What you should do:
The lines below, from the one holding "1024x722 pixels." through the final line, are to be copied exactly, with no other lines and no pictures.

--- Supplied records Enclosed Below ---

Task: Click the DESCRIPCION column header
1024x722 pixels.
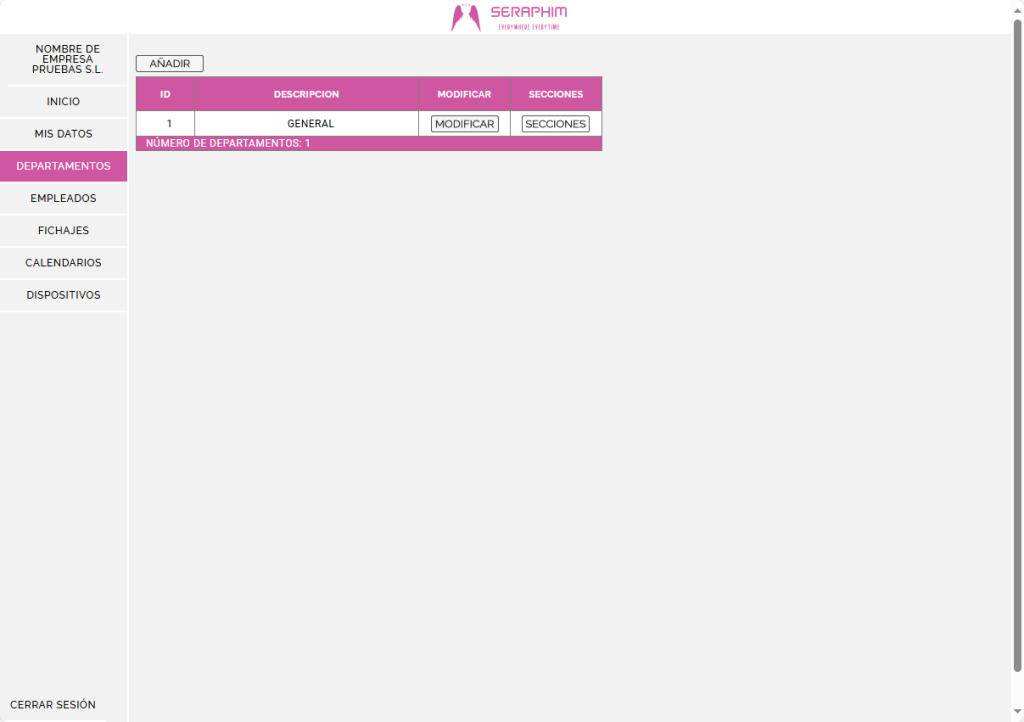Action: [x=306, y=94]
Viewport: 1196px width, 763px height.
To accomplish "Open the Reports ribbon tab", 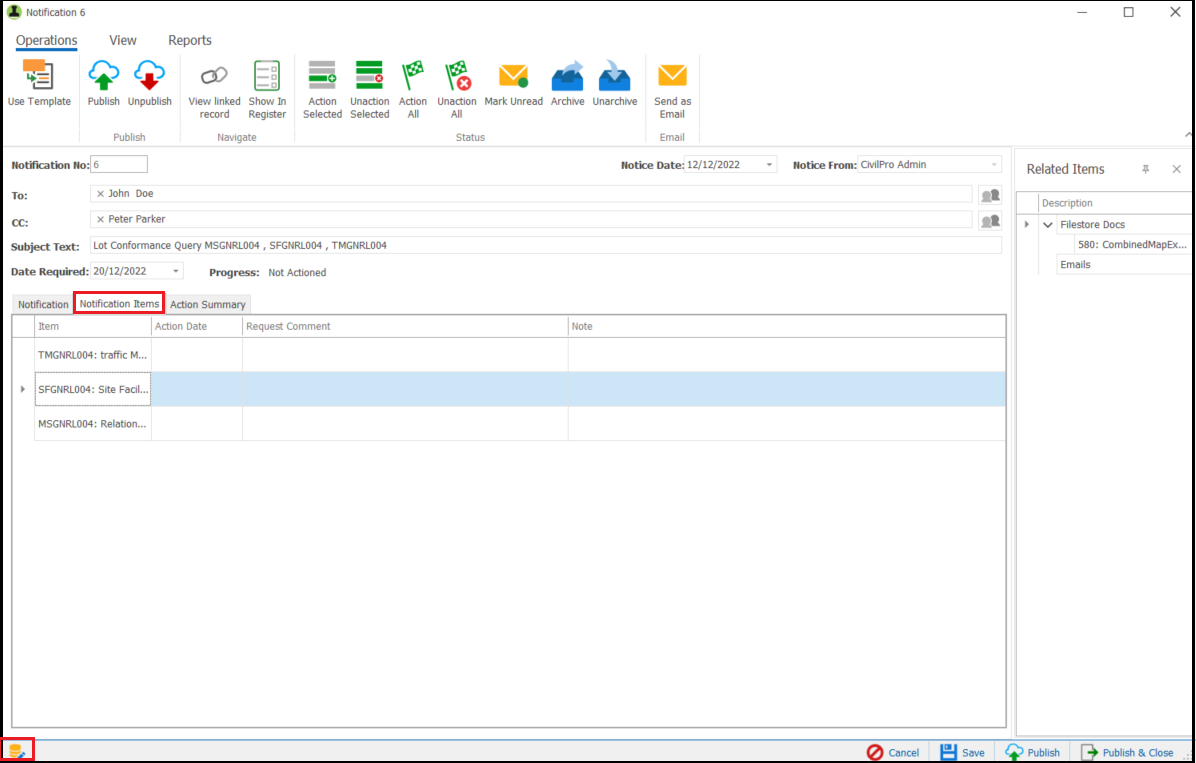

--- End of Enclosed Supplied records ---

Task response:
1024x722 pixels.
Action: [x=306, y=94]
Viewport: 1196px width, 763px height.
To accomplish "Open the Reports ribbon tab", 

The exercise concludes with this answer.